BarclaysAmerican Mortgage Corp. has introduced a home loan that can be assumed by subsequent buyers of the house.
The assumable mortgage allows a borrower to lock in a rate and would become a valuable asset if rates rose.
BarclaysAmerican, a Charlotte, N.C., subsidiary of Barclays Bank PLC, is offering a 30-year fixed-rate assumable mortgage with an interest rate half a percentage point higher than conventional loans, a company spokesman said.
The company plans to securitize the loans through its affiliate, BZW Investment Bank, which intends to issue the loans as AAA securities.
Demand Could Be Strong
Under the terms of the BarclaysAmerican program, the mortgage may be passed along to a buyer if the new mortgagee meets all financial hurdles passed by the homeowner at the time the mortgage was issued.

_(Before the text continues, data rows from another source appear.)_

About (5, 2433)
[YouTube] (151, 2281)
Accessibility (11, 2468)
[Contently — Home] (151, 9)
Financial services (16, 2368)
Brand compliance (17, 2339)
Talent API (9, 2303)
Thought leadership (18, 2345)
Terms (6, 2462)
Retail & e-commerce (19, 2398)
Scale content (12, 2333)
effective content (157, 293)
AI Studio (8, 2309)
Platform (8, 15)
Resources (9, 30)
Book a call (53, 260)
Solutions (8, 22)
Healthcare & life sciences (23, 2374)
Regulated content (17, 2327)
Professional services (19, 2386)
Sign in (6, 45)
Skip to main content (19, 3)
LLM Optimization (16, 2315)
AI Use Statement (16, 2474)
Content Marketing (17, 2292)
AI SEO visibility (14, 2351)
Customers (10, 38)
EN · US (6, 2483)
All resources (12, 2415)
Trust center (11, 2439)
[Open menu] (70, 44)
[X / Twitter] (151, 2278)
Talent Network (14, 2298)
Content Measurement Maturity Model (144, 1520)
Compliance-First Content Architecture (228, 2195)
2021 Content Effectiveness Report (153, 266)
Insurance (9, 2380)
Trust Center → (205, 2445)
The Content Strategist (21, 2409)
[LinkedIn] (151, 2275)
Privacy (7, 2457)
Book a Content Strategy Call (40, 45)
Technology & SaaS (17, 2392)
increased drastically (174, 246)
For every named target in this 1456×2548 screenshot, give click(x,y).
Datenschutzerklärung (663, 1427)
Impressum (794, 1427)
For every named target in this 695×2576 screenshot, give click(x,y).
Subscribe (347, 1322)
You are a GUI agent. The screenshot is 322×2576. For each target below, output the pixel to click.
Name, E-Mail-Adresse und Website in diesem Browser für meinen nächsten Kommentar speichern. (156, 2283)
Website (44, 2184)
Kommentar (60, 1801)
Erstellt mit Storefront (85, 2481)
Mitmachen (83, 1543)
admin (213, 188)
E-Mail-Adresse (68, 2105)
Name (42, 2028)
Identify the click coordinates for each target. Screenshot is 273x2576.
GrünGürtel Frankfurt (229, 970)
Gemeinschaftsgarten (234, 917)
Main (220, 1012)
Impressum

Despite a higher rate, the demand for assumable mortgages could be considerable if consumers believe that rates will rise. A homeowner with an assumable mortgage at a below-market rate is in an advantageous situation when seeking to sell.
Some mortgage bankers wonder whether consumers will understand exactly how attractive an assumable mortgage could be.
"I just don't know if they are willing to pay for it. Every time we offer a more expensive product with hidden value, like a convertible ARM, we get disappointing results," said Karl Mendenhall, senior vice president at First Union Mortgage Corp., Charlotte.
BZW intends to use a senior-subordinated structure to provide credit enhancement.
Under such a structure, defaults will be charged first to one segment of the investment, called a "B piece." This enhances the credit quality of the other portion, the "A piece."
Another possible benefit of originating assumable mortgages is that it may create an unusually valuable servicing asset, according to Mr. Mendenhall.
Because the loan may be passed along when the house is sold, the mortgage will tend to have a longer life, thus producing more servicing fees and making the servicing rights more valuable.